Tokens: ["The", "cat", "sat", "on", "the", "mat", "."]

This example is based on a simple sentence, however it should be noted that tokenization does not always result in whole word tokens. Often, words and symbols are broken into sub-tokens when passed through to the model.

Below is an example of how a longer word may be broken into multiple tokens:

Original: "Characterization"
Tokens: [“Chara“, “cter”, “ization” ]

However, tokenization is not a one-size-fits-all process. Different models have their own unique methods of tokenizing input sequences, tailored to their specific domain.

Each tokenizer has its own vocabulary, which is its comprehensive set of tokens that it can use to understand and generate text.

For example, Meta’s Llama-2 series of language models have a vocabulary size of 32,000 tokens.

In this context, vocabulary primarily refers to explicit tokens, including split words and symbols as previously described, rather than a collection of whole words.

Nonetheless, some whole words may still be included in the tokenizer's vocabulary.

Embeddings

In order for our model to comprehend our tokens, we translate them into embeddings.

Embeddings are how the model actually “sees” the input sequence, storing not only the concepts themselves but their contextual relationships as well.

Think of embeddings as the Rosetta Stone for our model, translating tokens like "Cat" and "Mat" into vectors like [1, -3, 0, ...] and [4, 9, 2, ...], respectively.

Embeddings are stored in a high dimensional space where similar concepts and meanings are grouped closely together. These dimensions can get quite large, as they need to represent a wide array of relational aspects, so I’ve kept our example small here for simplicity’s sake.

In the diagram below, we can see that “Feline”, “Cat”, and “Kitten” are all located in a similar region, whereas “Mat” is located much further away, due to its dissimilarity to the other concepts.

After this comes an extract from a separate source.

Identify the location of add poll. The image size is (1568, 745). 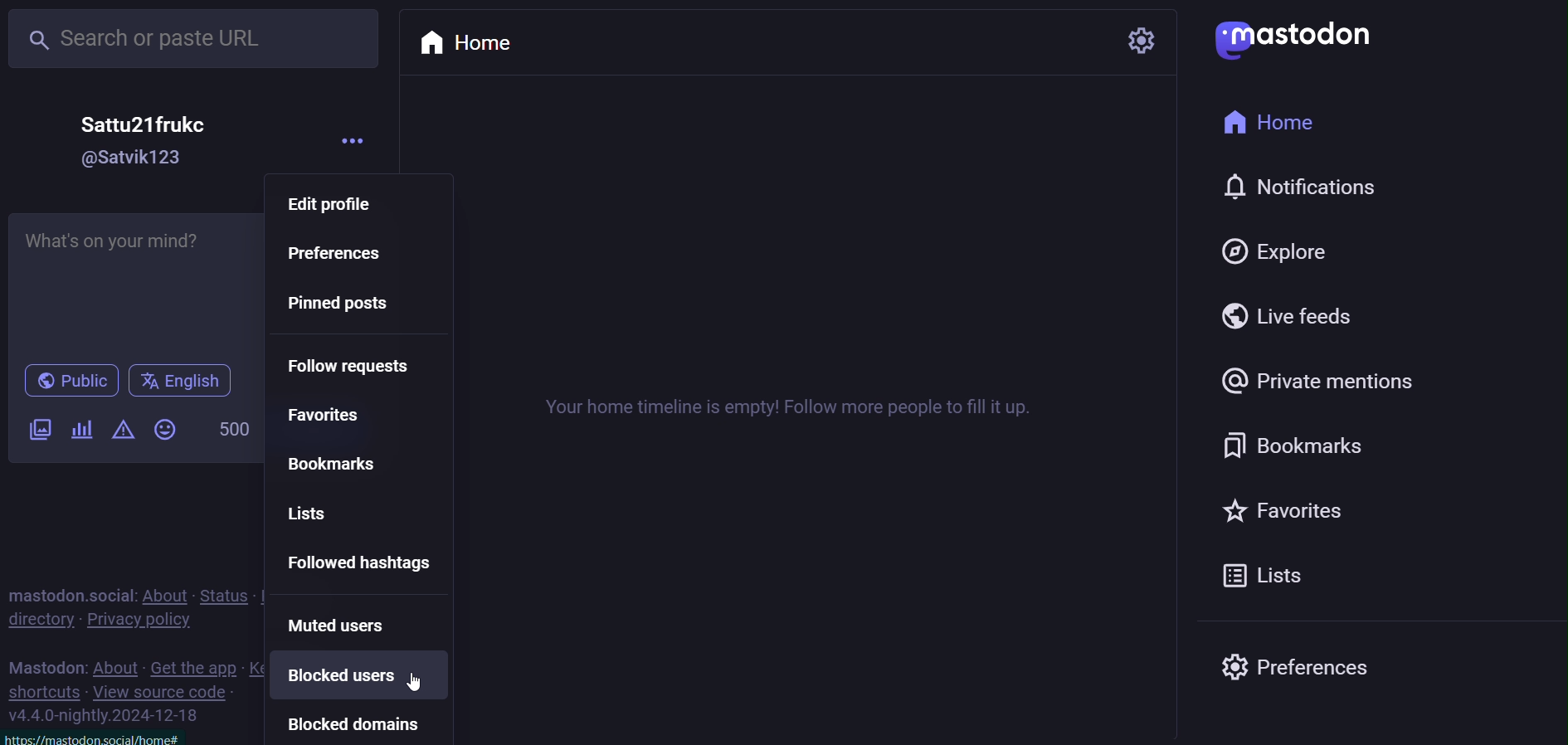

Pictured: Basic representation of how concepts may be placed in an embedding space. Similar concepts are grouped closely together and unrelated concepts are located further away.

This spatial arrangement allows the model to compare embeddings against each other, allowing it to increase its understanding of the content and context of each token, and ultimately it is these embeddings that inform the output generation process.

Positional Encoding

In language, word order is critical when trying to understand the context of a sentence.

Positional Encoding is the method by which the Transformer model comes to understand word order. By adding a positional vector to each token’s embedding that represents its order in the input sequence, the model lays the groundwork for contextual understanding.

We can think of these positional encodings as labels that accompany our embeddings, stating their place in the input sequence.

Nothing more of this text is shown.